Entah kenapa tangis yang mulai ditahan Nathael akhirnya pecah juga. Bocah itu menangis dalam pelukan Maria dan berhasil membuat wanita itu tersenyum menang.
"Nael..."
Panggilan yang lembut itu menyadarkan Nathael. Ia mengangkat pandangan dan melihat sosok Mama dan Papanya yang berdiri tepat didepannya. Tanpa tunggu lama dia langsung lari dari pelukan Maria dan beralih sambil tersenyum. "Mama!"
Bocah itu langsung berlari dan memeluk Mamanya. Dia meninggalkan Maria begitu saja. "Mama disini sayang, Mama nggak akan pernah ninggalin Nael." tangannya menyeka air mata Nathael, dan memberinya senyum hangat.
Anala menatap Maria dengan tajam, rahangnya mengeras kuat. Begitu beralih pada Nathael, sorot itu langsung melunak. "Nael ikut Papa dulu ya, ada yang mau Mama bicarakan dengan buk guru."
Maria terlihat kaget hingga matanya melotot. "Sejak kapan, kalian—?" pupilnya bergetar saat Mata Elliot memandangnya penuh benci.

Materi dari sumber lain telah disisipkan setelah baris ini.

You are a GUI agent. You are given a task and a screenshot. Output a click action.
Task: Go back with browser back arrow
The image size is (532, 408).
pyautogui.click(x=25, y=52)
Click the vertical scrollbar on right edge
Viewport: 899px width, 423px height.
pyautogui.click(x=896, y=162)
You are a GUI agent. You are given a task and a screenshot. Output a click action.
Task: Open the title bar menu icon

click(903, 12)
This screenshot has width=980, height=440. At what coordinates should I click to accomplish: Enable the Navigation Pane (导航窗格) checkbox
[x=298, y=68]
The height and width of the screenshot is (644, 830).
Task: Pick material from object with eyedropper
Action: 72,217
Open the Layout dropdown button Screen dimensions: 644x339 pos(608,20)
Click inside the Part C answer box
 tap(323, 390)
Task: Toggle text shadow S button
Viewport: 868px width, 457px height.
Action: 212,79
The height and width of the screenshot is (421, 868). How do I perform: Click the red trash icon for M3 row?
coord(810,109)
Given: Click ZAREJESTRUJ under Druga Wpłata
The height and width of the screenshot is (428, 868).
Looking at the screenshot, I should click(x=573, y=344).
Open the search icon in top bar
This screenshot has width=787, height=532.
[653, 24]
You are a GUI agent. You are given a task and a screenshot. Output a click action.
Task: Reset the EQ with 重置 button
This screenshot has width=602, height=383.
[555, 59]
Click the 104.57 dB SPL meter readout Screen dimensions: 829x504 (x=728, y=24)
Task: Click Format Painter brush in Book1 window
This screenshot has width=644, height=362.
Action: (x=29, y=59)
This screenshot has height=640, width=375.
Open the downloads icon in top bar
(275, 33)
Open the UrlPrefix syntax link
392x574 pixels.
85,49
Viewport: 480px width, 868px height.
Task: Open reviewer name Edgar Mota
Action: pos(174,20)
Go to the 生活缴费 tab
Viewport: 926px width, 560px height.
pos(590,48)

"Jadi selama ini kamu yang udah memperburuk kondisi Nael? kamu ngasih dia sugesti jelek tentang Anala?"
Maria menegang, tangannya bergetar begitu suara Elliot menyerangnya dengan dingin. Ia menggeleng cepat, tangannya berusaha meraih lengan Elliot. "Elliot, kamu salah denger. Aku—" Anala menepisnya cepat. "Nggak usah pegang-pegang suami orang! benar-benar nggak tau malu!"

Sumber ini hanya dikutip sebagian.